Conclusion: The Required “Patch”
Debating the dictionary definition of Centrism will yield no solutions. Instead of attempting to revert to a non-existent “Showa-era Ordinary,” the following patches must be applied:
- OS Update: Acknowledge that “Ordinary” has fragmented into individual paths and dismantle the social security systems predicated on a uniform lifestyle.
- Context Clarification: Stop relying on external regulation. Individual players must verbalize their own positions as a “subjective I” and eliminate ambiguous compromises.
Commentary by Dr. Sarcasm:
My, my… “Centrism”? How quintessentially Japanese. This spectacle of scurrying into a “safe zone” while keeping the core entirely hollow reminds me of a tragic British gentleman holding a broken umbrella in a storm, insisting he isn’t getting wet.

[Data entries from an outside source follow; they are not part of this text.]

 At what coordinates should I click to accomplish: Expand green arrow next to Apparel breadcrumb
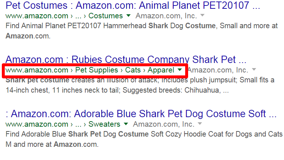pos(180,70)
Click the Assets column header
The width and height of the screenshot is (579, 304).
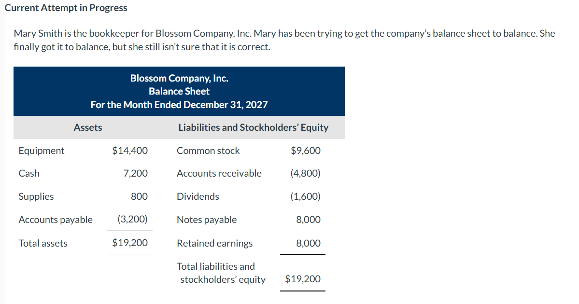(88, 127)
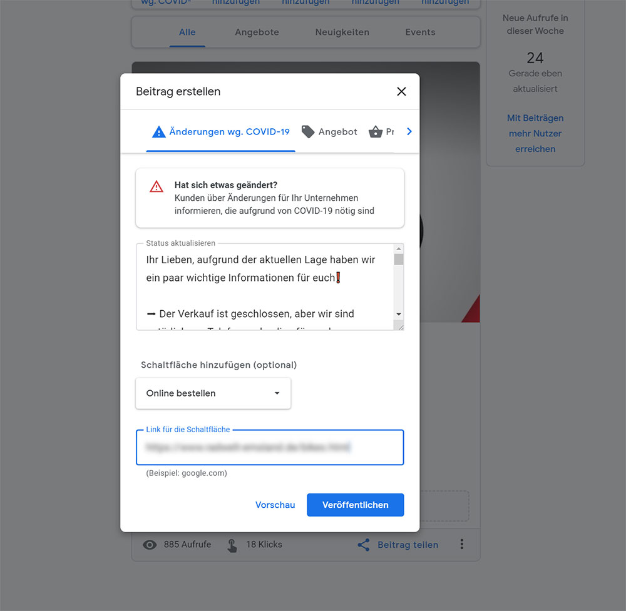This screenshot has width=626, height=611.
Task: Click the tap icon beside 18 Klicks
Action: (x=232, y=545)
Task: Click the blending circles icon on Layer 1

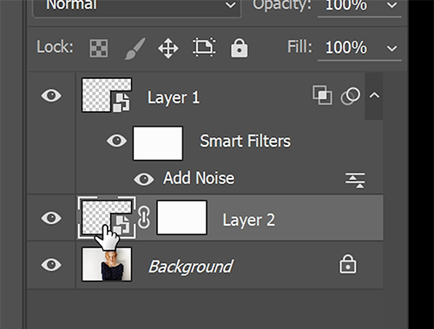Action: (351, 96)
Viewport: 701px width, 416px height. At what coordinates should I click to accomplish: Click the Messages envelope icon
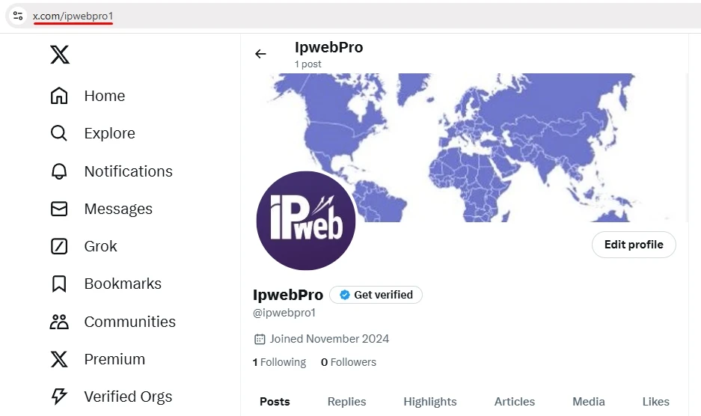click(58, 209)
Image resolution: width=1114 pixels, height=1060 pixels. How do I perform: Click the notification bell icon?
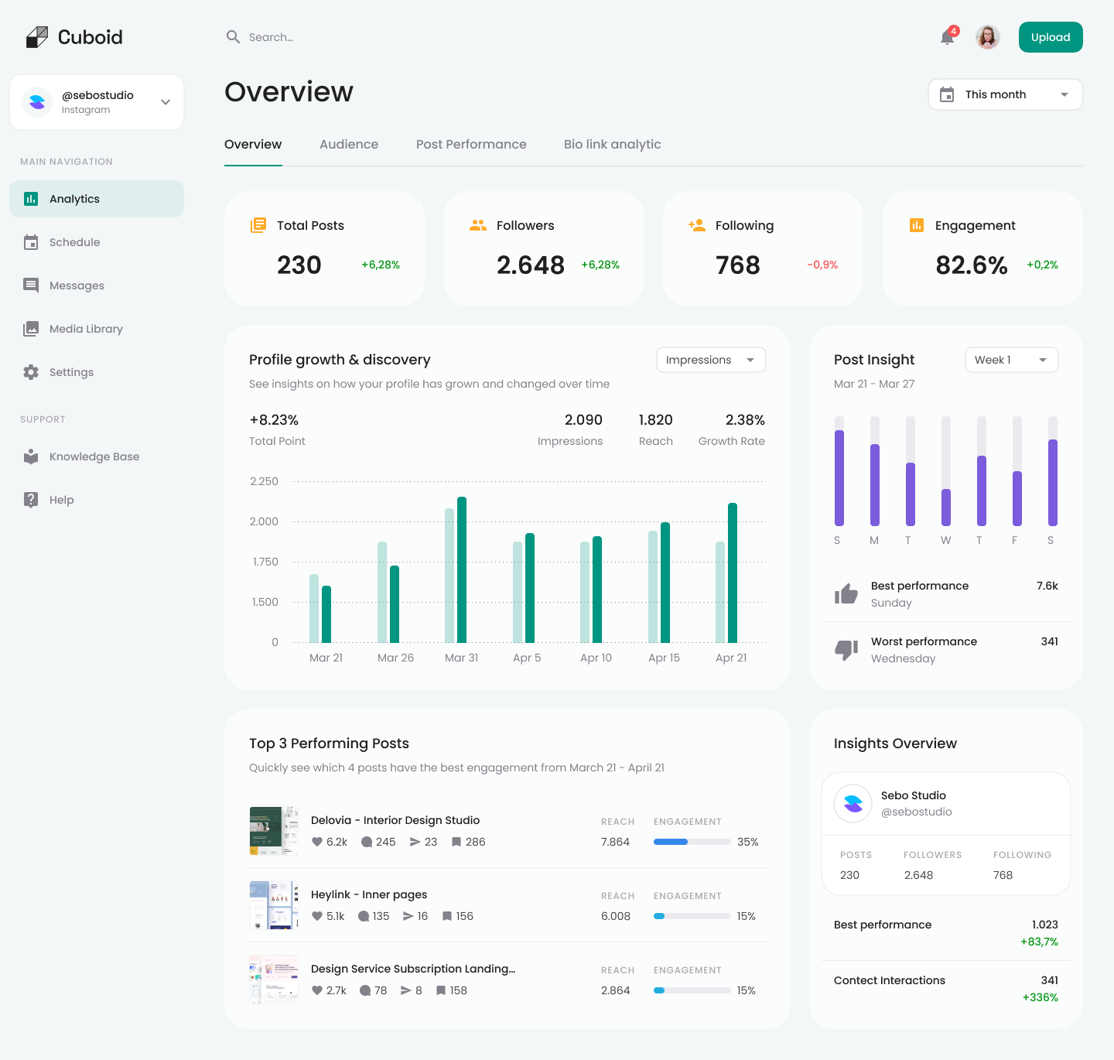(x=946, y=37)
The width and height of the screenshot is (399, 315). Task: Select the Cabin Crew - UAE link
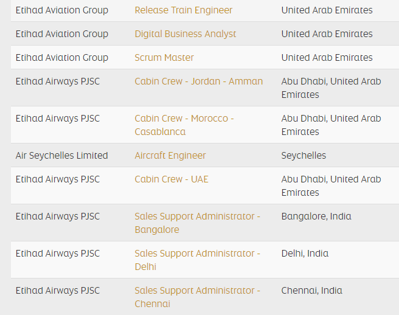(171, 179)
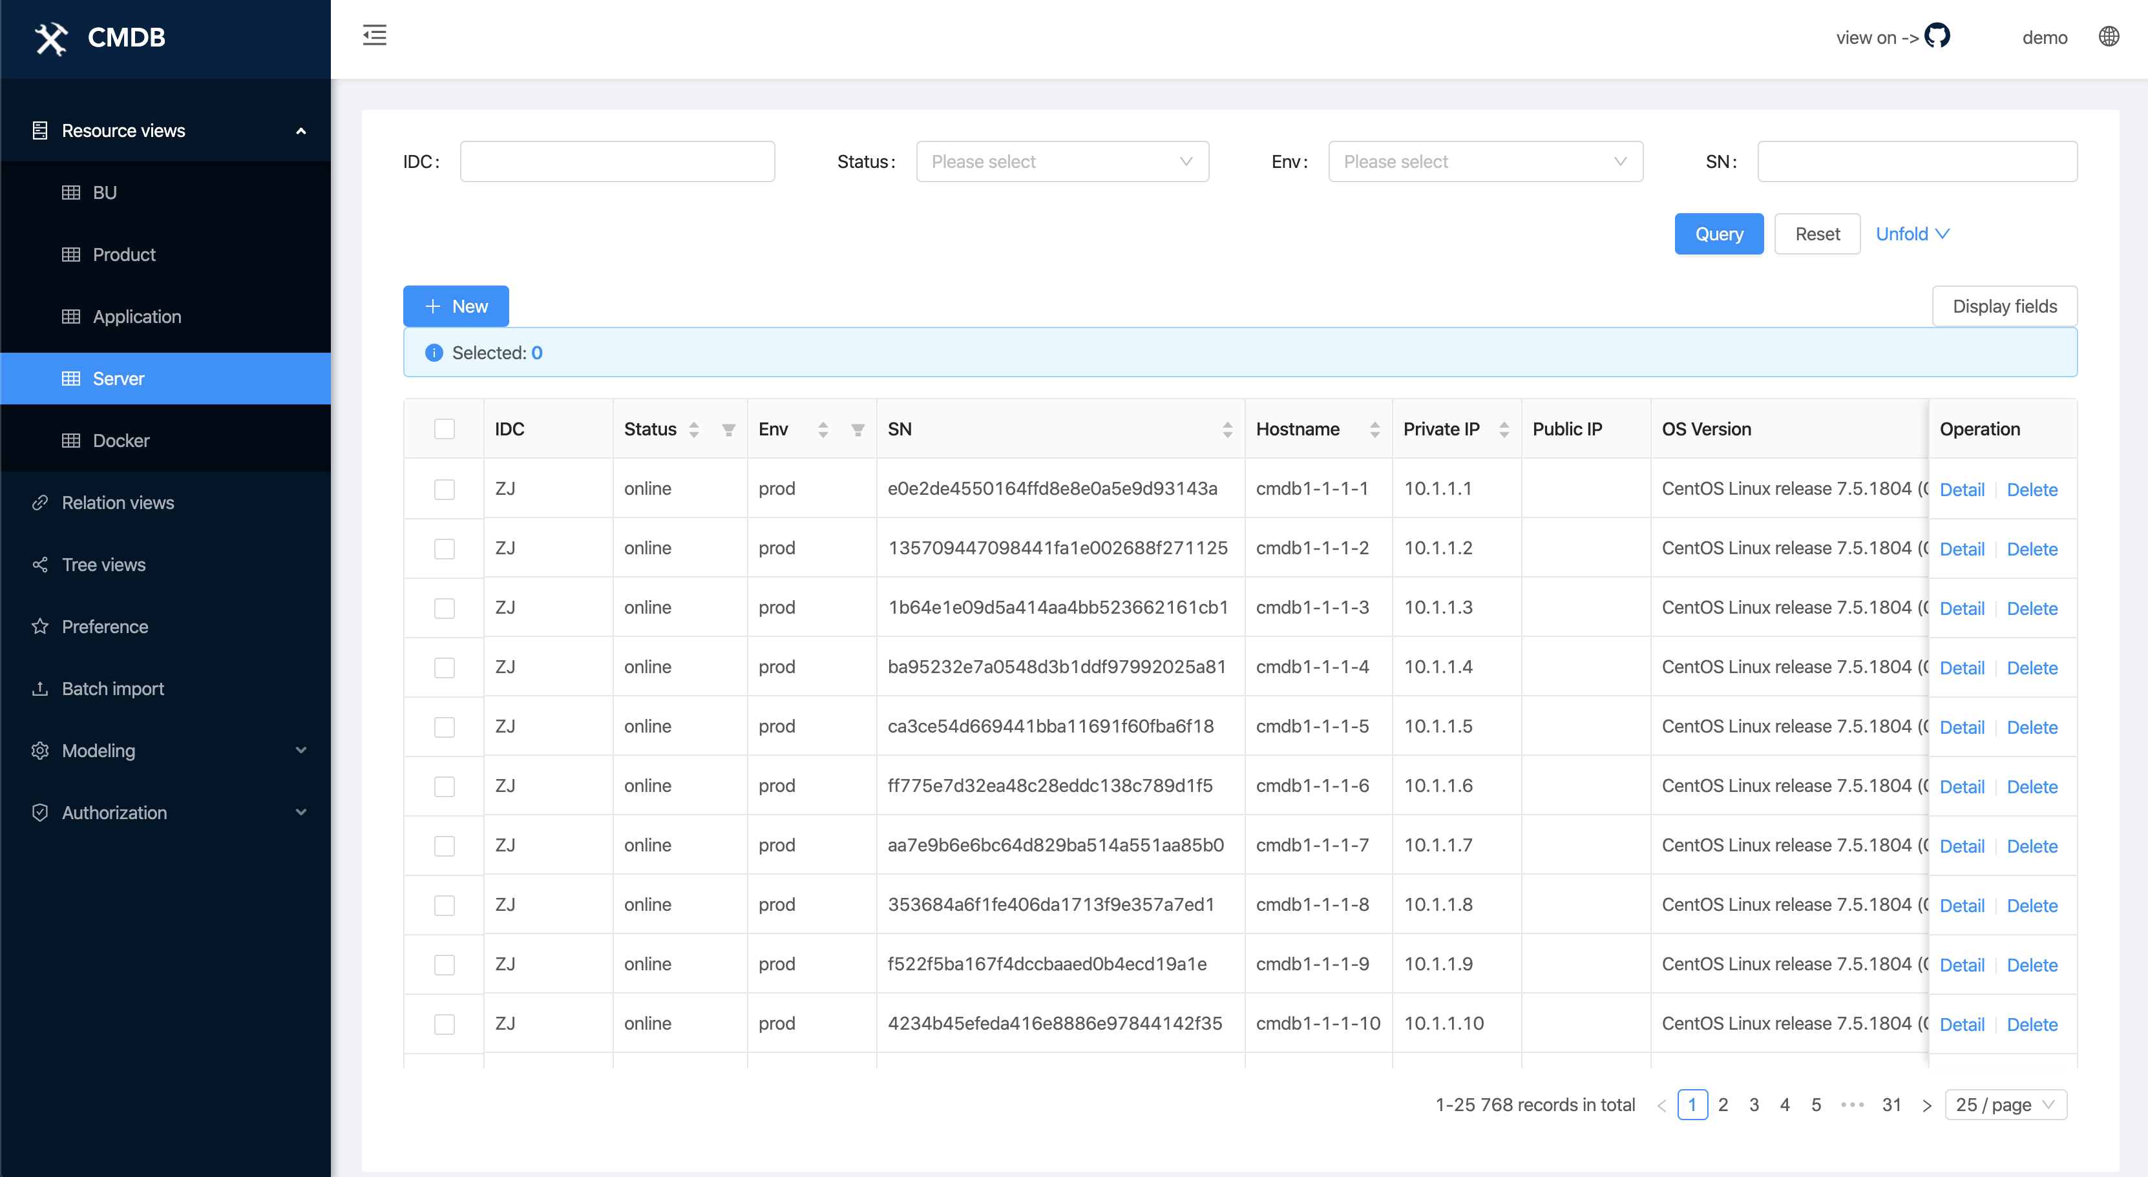Viewport: 2148px width, 1177px height.
Task: Click the globe language switcher icon
Action: (2109, 37)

What they are seeking is not “Reform,” but simple “Nostalgia.” Applying a flashy wallpaper labeled “Centrism” to a frozen, ancient OS doesn’t change the fact that the underlying code is riddled with bugs. The younger generation sneers at this “paper-mâché ordinary” because they are the only ones infected with a virus called “Reality”—knowing the system has already crashed. Truly ironic, isn’t it?